Problème posé 1 — Reproduisez le passage de l'extrait sur la Résistance qui commence à « C’est par un » et se termine à « se tira d’affaire. ».
Problème posé 2 — Parmi les lignes recensées, transcrivez telles quelles celles qui commencent à la ligne contenant « Where should I click to: Select » et se terminent à la ligne contenant « (x=647, y=17) », bornes incluses.

Extrait à lire —
☆ ☆ ☆ ☆ ☆
Dans l’autre camp le « moral » man­quait. La débâcle fran­çaise, impré­vue, faillit tout com­pro­mettre. C’est que « mou­rir pour Dant­zig », selon le mot fameux d’un camé­léon poli­tique, n’é­tait pas une pers­pec­tive très agréable et il n’y avait plus d’Al­sace-Lor­raine à recon­qué­rir. De plus, quoi que l’on ait dit, la pro­pa­gande paci­fiste de l’entre-deux-guerres avait por­té quelques fruits et la mon­tée vers la gare de l’Est pre­nait, à vingt-cinq ans de dis­tance, un tout autre aspect.

Le temps était venu d’a­gir en sou­plesse et de mettre à pro­fit toutes les fautes de l’ad­ver­saire. Elles furent nom­breuses et dues pour une bonne par­tie à l’ex­cès de confiance des par­ti­sans de la manière forte.

C’est par un arti­fice gros­sier, en fai­sant vibrer la corde patrio­tique, que le capi­ta­lisme inter­na­tio­nal, essen­tiel­le­ment a‑patriote, se tira d’affaire.

Tout comme la Com­mune de Paris qui, en 1871, fut à son début un mou­ve­ment patrio­tique, la Résis­tance en 1940, s’ins­pi­rant de sen­ti­ments ana­logues, com­men­ça la lutte sourde contre l’oc­cu­pant. En 1941, elle reçut un ren­fort consi­dé­rable consti­tué par les mili­tants com­mu­nistes tra­qués à la suite de l’en­trée en guerre de la Rus­sie. Ces der­niers, déjà dres­sés à chan­ter la Mar­seillaise et à « réha­bi­li­ter » le dra­peau tri­co­lore, furent par­mi les résis­tants les plus dyna­miques, les plus mili­ta­ri­sés et aus­si les plus déci­més. C’est ain­si qu’ils firent, invo­lon­tai­re­ment sans doute, le jeu de leurs pires enne­mis, qui les ravi­taillèrent en armes et argent.
☆ ☆ ☆ ☆ ☆
Lignes recensées —

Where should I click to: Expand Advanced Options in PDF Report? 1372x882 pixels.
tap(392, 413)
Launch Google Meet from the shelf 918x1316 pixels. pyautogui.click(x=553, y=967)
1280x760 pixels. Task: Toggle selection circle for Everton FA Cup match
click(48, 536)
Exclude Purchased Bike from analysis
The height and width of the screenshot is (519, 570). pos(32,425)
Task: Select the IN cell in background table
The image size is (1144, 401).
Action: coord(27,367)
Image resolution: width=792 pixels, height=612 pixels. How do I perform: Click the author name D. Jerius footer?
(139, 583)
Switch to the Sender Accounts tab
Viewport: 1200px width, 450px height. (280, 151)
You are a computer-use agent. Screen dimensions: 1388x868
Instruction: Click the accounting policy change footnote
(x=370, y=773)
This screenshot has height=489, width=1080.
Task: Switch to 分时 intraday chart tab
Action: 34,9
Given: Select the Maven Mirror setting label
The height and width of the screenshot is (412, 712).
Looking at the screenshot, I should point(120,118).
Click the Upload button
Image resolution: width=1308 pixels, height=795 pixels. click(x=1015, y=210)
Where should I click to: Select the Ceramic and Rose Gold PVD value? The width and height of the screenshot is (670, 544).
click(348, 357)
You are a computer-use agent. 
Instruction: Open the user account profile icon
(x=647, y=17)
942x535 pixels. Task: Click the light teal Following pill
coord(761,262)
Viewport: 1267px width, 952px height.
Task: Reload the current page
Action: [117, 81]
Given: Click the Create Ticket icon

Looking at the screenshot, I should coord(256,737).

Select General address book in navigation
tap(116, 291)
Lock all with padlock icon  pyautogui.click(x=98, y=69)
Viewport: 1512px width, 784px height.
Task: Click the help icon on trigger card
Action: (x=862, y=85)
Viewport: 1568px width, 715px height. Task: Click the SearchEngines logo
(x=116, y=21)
☆ ☆ ☆ ☆ ☆
Réponse rédigée 1 —
C’est par un arti­fice gros­sier, en fai­sant vibrer la corde patrio­tique, que le capi­ta­lisme inter­na­tio­nal, essen­tiel­le­ment a‑patriote, se tira d’affaire.

Réponse rédigée 2 —
Where should I click to: Select the Ceramic and Rose Gold PVD value? The width and height of the screenshot is (670, 544).
click(348, 357)
You are a computer-use agent. 
Instruction: Open the user account profile icon
(x=647, y=17)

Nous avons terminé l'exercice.